Folia filosófica: diga não à Síndrome de Caim!


Sou daqueles que tiram o carnaval para descansar. Mas nesses dias não abro mão de encontrar com pessoas que quero bem. Livre do corre-corre da vida, dá para a gente saber mais do que se passa com o outro, e degustar não só comes e bebes, mas boas histórias de ontem e de hoje, especialmente de quem continua amando a gente na folia da eternidade.

Nesses momentos também não vejo mal em falar um pouco da vida alheia. O que sou contra, como dizia Ariano Suassuna, é falar dos outros pela frente: “falar mal pela frente constrange quem ouve, constrange quem fala. Não custa nada a gente esperar um pouco as pessoas darem as costas.”

Cabem ainda os comentários sobre os costumes:

– Já não se fazem padres como antigamente. Vocês viram o que veio cantar na festa da padroeira? Achou pouco levar um dinheirão da Prefeitura, e ainda se apresentou com aquela calça arrochada demais! Valha-me Deus! Parecia mais um cantor sertanejo. Acho que nem missa ele sabe mais celebrar!
– Não diga besteira! O show dele foi maravilhoso! Era tanta gente emocionada e chorando! Aquilo, sim, foi um espetáculo de louvor e evangelização!

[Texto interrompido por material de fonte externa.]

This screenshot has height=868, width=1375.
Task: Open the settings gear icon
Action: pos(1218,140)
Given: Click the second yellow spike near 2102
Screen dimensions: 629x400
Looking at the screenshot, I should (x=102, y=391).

Vez por outra a conversa envereda para o papo cabeça de análise de conjuntura ou como botar o mundo nos eixos. E melhorar o mundo passa pela educação escolar. Mas nem todo mundo acha bom o que vê nas escolas:

– A gente que é professor agora tem de ser babá de aluno! Aguentar calado tudo o que eles querem fazer.
– Como assim?
– A moda agora é dizer que eles são os protagonistas! Até as músicas para o acolhimento eles escolhem! E algumas, não tem cristão que aguente! E tem mais. É pra ficar o tempo todo com eles! Nem na hora do almoço a gente pode sair de perto!
– Mas e o intervalo de vocês? Não é pra trabalhar no máximo oito horas?
– Tem disso não! Inda mais pra quem é prestador de serviço e tem medo de perder o emprego! Com a tal da Pedagogia da Presença, a gente também tem de ser tutor!

Mesmo não tendo pesquisado a fundo o tema – e sabendo que Filosofia e Pedagogia da Presença não são de hoje –, penso que não se pode confundir presença com marcação cerrada. Ficar pra lá e pra cá com alguém não quer dizer que um educador, seja em casa ou na escola, está realmente presente a seu lado. Pode até ser pedagogia do faz de conta ou assédio.

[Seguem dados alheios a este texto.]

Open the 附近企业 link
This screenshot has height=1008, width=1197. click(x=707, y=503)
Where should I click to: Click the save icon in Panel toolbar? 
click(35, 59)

Lembro de um encontro religioso de que participei. Até para ir ao banheiro tinha que outra pessoa acompanhar. Ficava lá, do lado de fora, esperando a gente fazer as necessidades. Imagine quem tem intestino preso. Ainda que sentisse um pedaço do céu no momento de louvor, quando ia ao sanitário com alguém esperando na porta era mesmo que estar no inferno.

Mas voltando às conversas sobre educação:

– Outra coisa que vai deixar a gente nas mãos dos alunos é o Pé-de-Meia.
– Sinceramente, não vejo problema com esse programa do governo. A intenção é manter o aluno na escola, evitar evasão.
– Até concordo que isso vai ser bom para quem quer estudar. Mas pra quem não quer e precisa comprovar a frequência pra receber o dinheiro! Eu que não vou botar falta em ninguém pra não me complicar.

Conversa boa, tempo que voa! Aprendi muito na folia filosófica com pessoas que quero bem, mesmo discordando de muita coisa. Amar não depende de sempre concordar com quem se ama, nem pensar diferente deve causar malquerença. E todo cuidado é pouco para não deixar o ódio habitar o coração, às vezes movido pela polarização, nem permitir que ele se feche pela indiferença. É preciso dizer não à Síndrome de Caim. Como lembra a Campanha da Fraternidade, sobre amizade social, Caim não apenas matou o irmão, mas fez de conta que nada tinha acontecido.